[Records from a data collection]

[Start of Attachment]

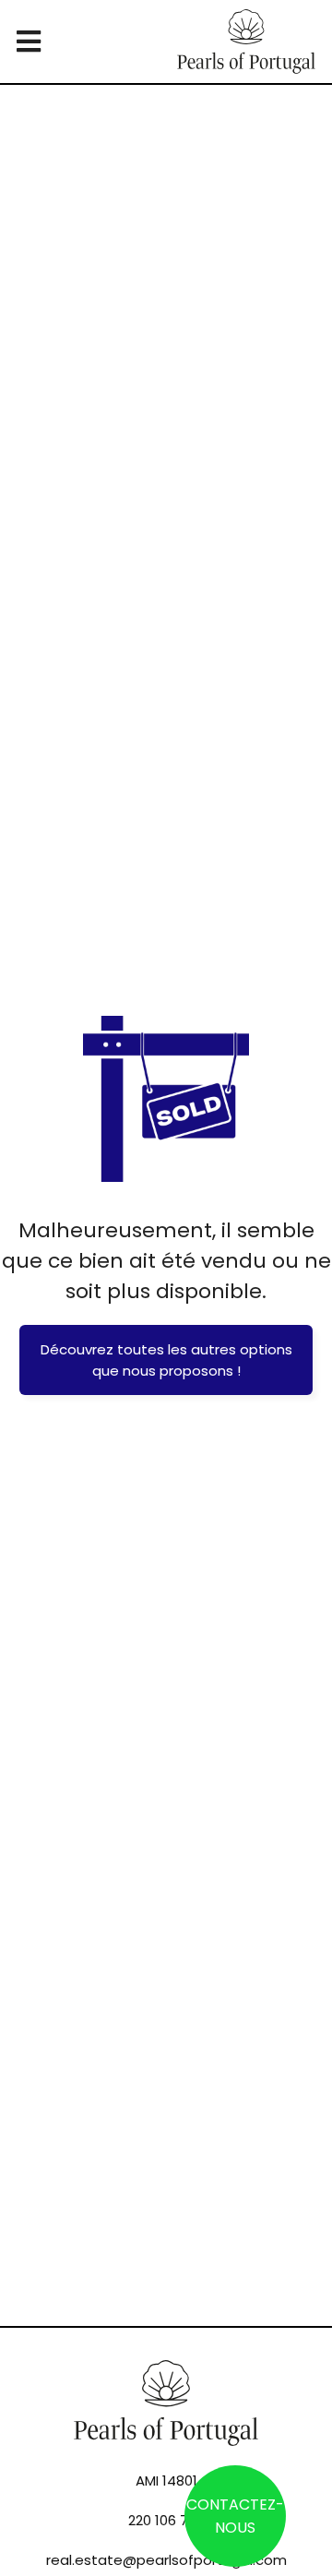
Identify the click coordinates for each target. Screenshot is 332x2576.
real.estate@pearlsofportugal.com (166, 2560)
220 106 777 (166, 2520)
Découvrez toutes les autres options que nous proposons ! (166, 1360)
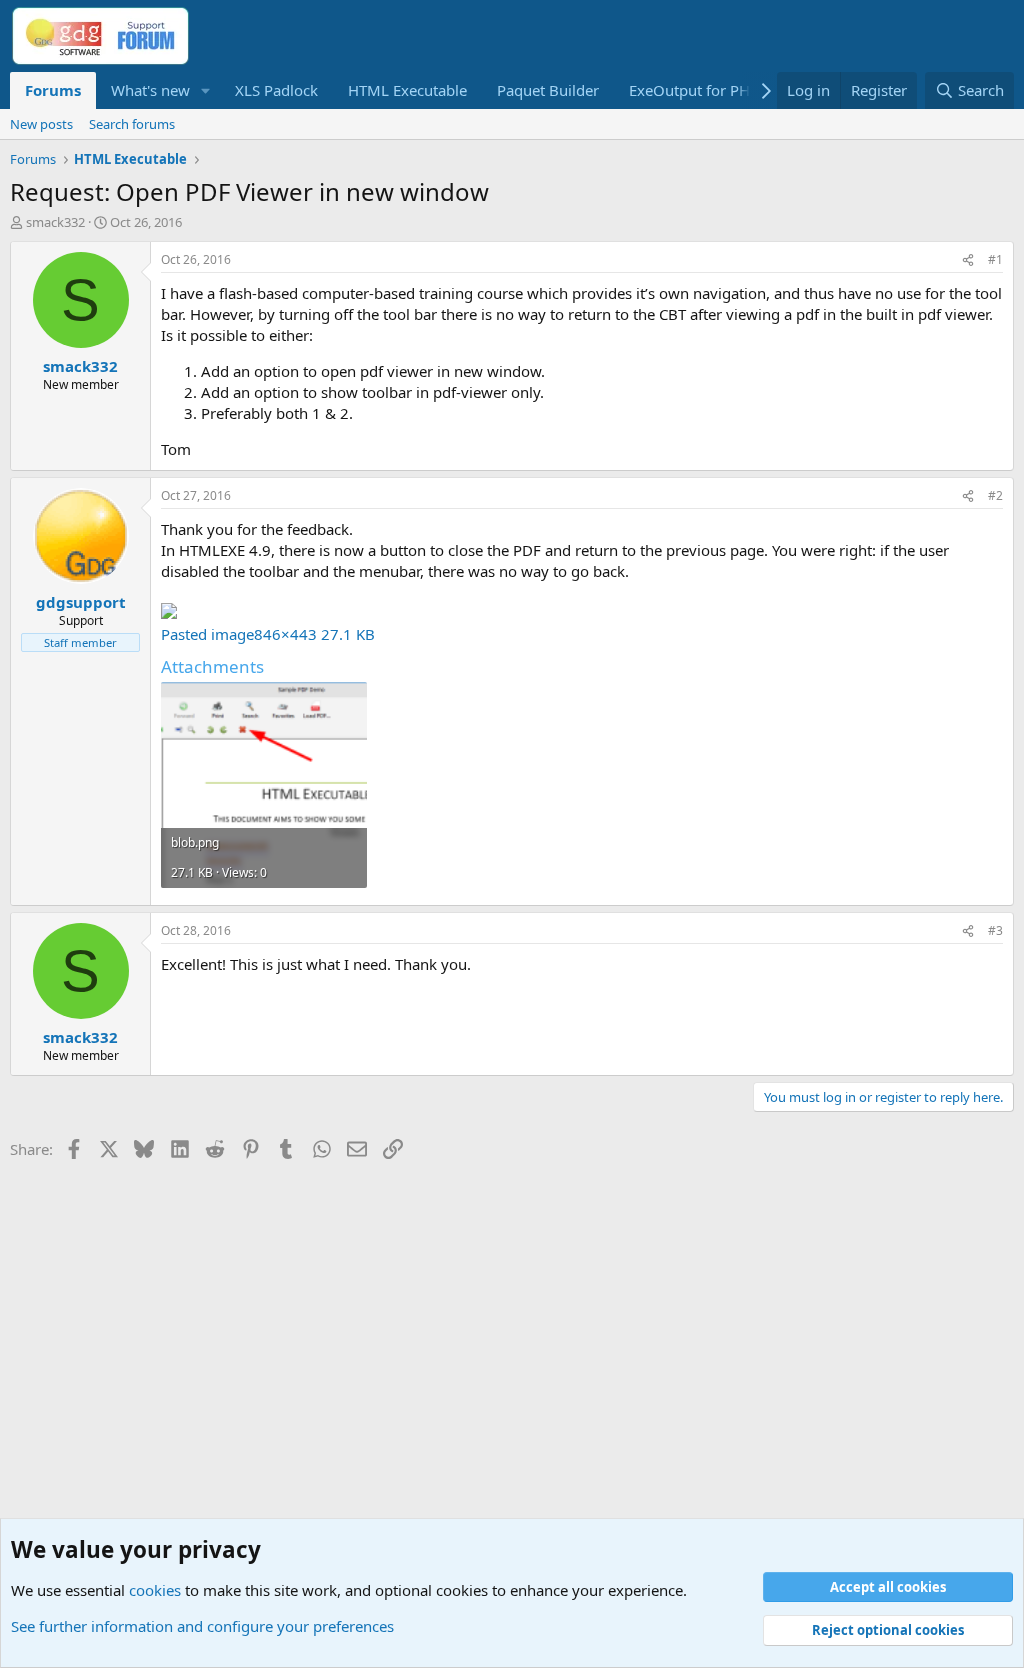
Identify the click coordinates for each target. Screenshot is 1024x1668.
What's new (150, 90)
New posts (41, 124)
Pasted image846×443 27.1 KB (268, 634)
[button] (206, 90)
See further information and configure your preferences (202, 1626)
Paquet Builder (548, 90)
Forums (53, 90)
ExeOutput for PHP (694, 90)
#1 (995, 259)
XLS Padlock (276, 90)
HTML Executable (407, 90)
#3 (995, 930)
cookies (155, 1590)
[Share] (968, 260)
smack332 (55, 222)
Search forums (132, 124)
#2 (995, 495)
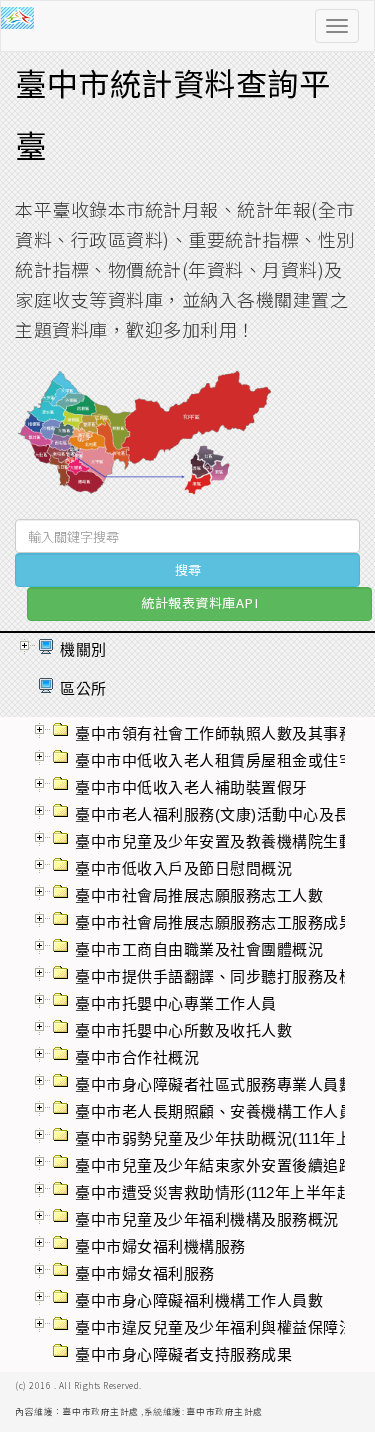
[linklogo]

[End of Attachment]

• Problem description: Verbatim output of the entries is required, with each image left out.

• Result for this task:
Identify the click coordinates for each target. Screenshot is 332x2576.
real.estate@pearlsofportugal.com (166, 2560)
220 106 777 (166, 2520)
Découvrez toutes les autres options que nous proposons ! (166, 1360)
Identify the click coordinates for each target. Screenshot is 1024x1668.
What's new (150, 90)
New posts (41, 124)
Pasted image846×443 27.1 KB (268, 634)
[button] (206, 90)
See further information and configure your preferences (202, 1626)
Paquet Builder (548, 90)
Forums (53, 90)
ExeOutput for PHP (694, 90)
#1 (995, 259)
XLS Padlock (276, 90)
HTML Executable (407, 90)
#3 (995, 930)
cookies (155, 1590)
[Share] (968, 260)
smack332 (55, 222)
Search forums (132, 124)
#2 (995, 495)
[linklogo]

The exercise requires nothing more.